Your objective: In the entries below, begin at the line that has "Where should I click to: Click the US" and stop after the line that has "You are a computer-use agent."; output those lines exactly, leaving out pictures.

Listed records:

━━━

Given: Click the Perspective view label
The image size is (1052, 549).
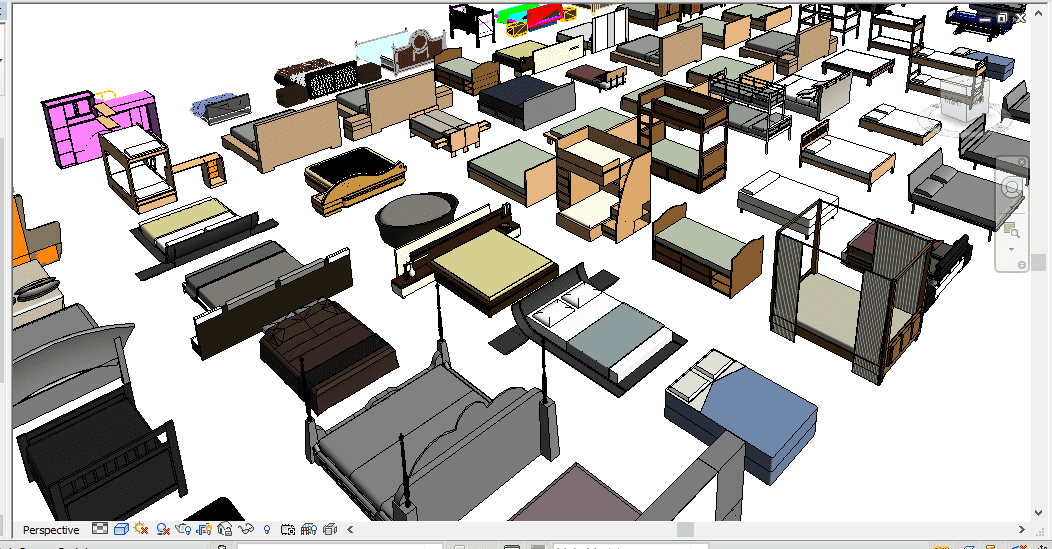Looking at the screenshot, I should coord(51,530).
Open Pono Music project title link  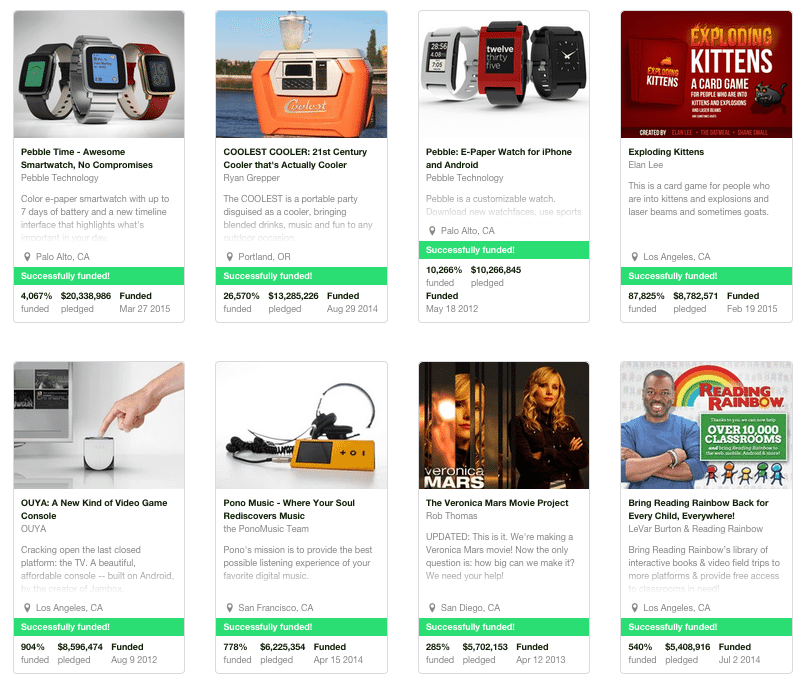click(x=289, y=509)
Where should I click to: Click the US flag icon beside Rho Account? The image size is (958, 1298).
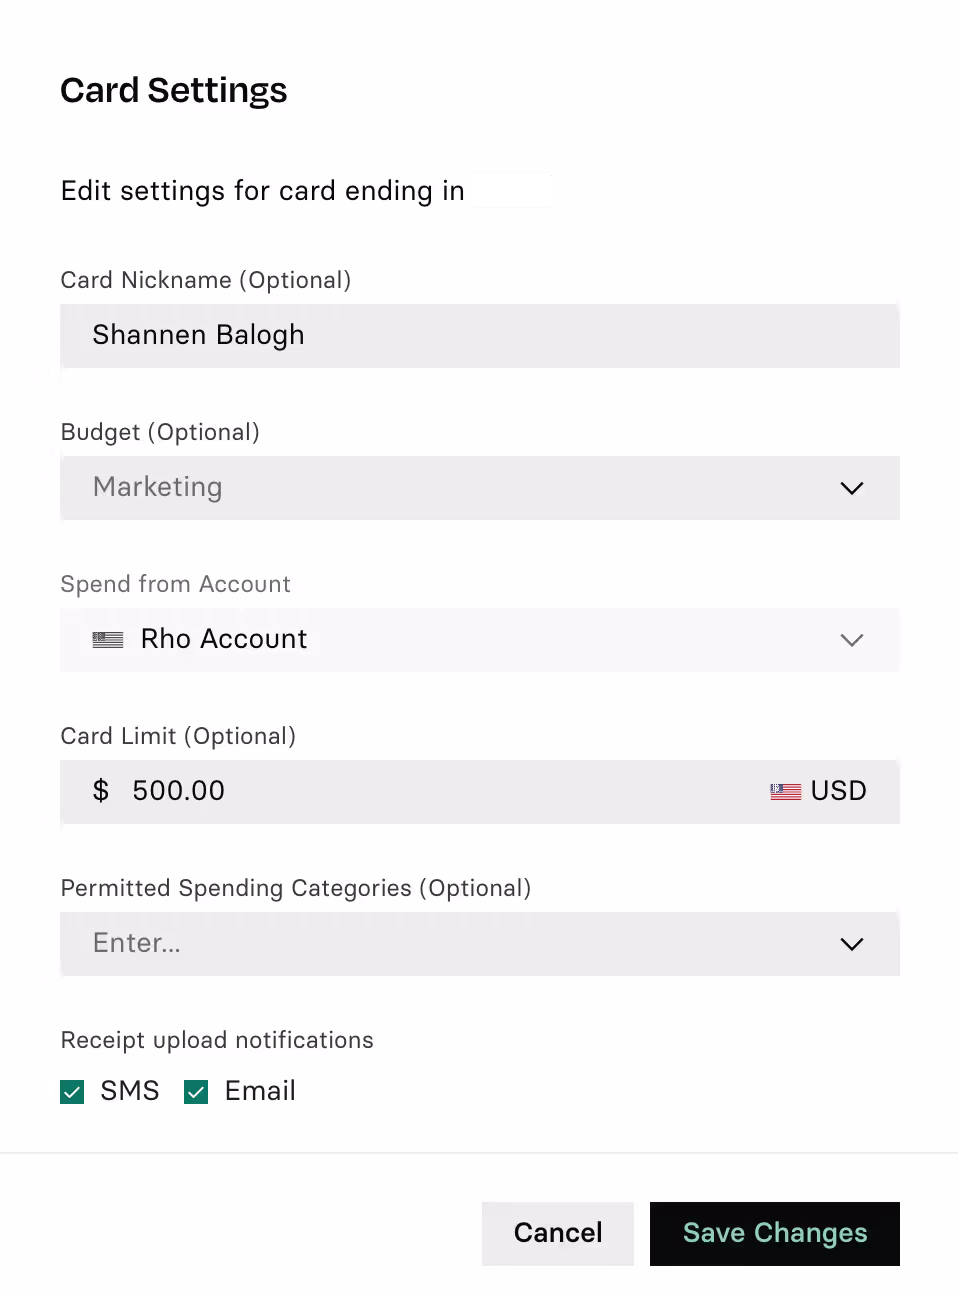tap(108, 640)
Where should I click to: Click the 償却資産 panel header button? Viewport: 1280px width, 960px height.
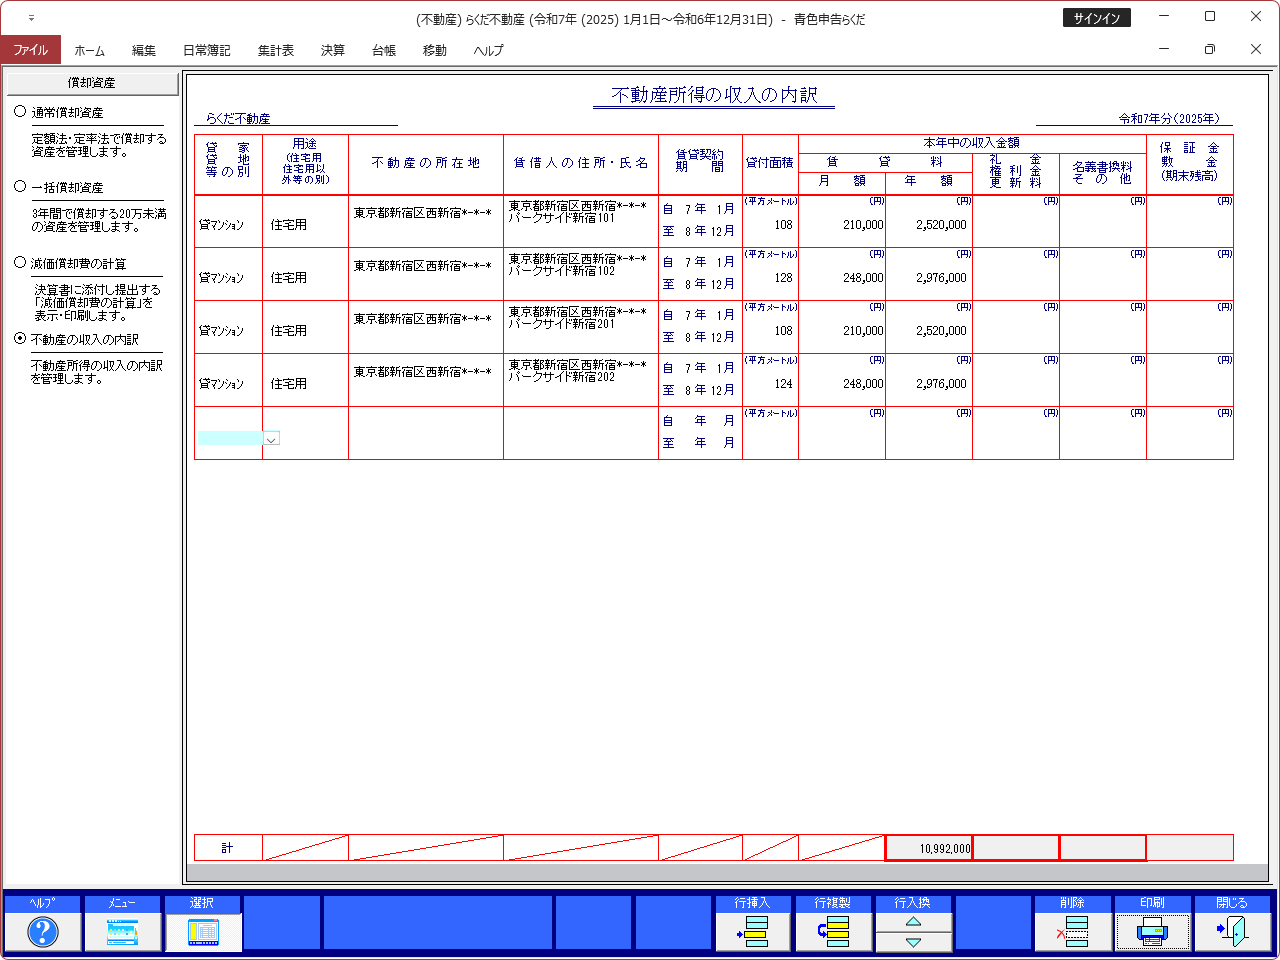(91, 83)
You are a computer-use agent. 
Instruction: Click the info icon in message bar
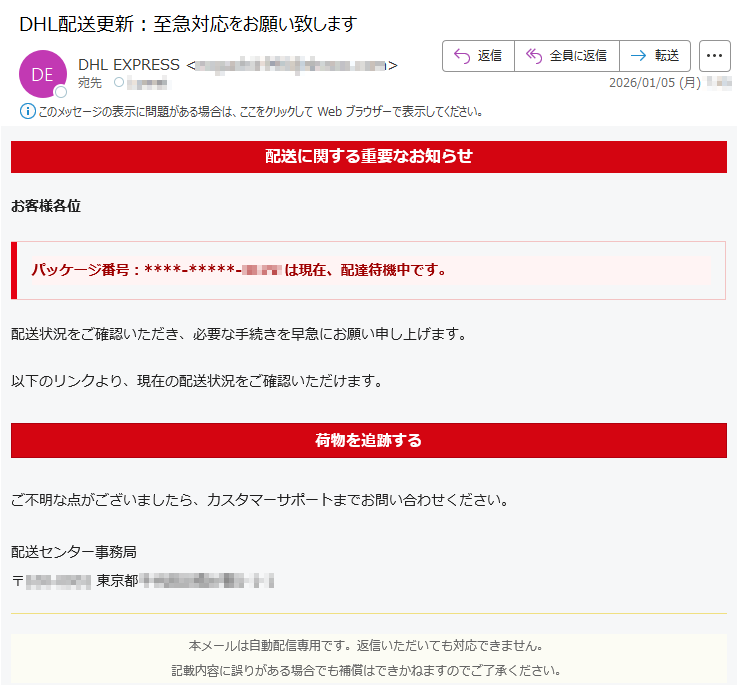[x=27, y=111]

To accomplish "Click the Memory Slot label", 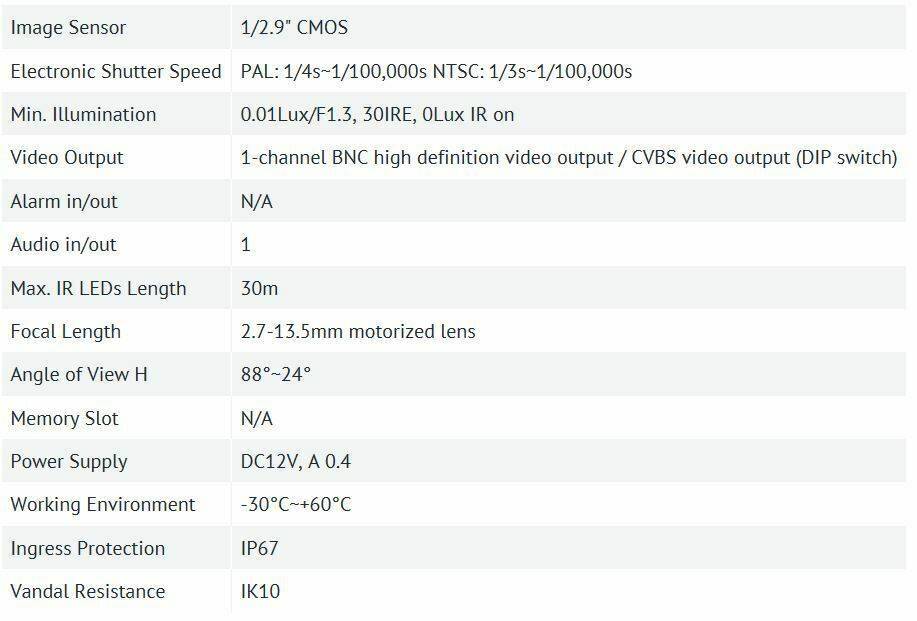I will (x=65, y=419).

━━━

Finished task:
Where should I click to: Click the US flag icon beside Rho Account? The image size is (958, 1298).
tap(108, 640)
Where should I click to: Click the 償却資産 panel header button? Viewport: 1280px width, 960px height.
(91, 83)
You are a computer-use agent. 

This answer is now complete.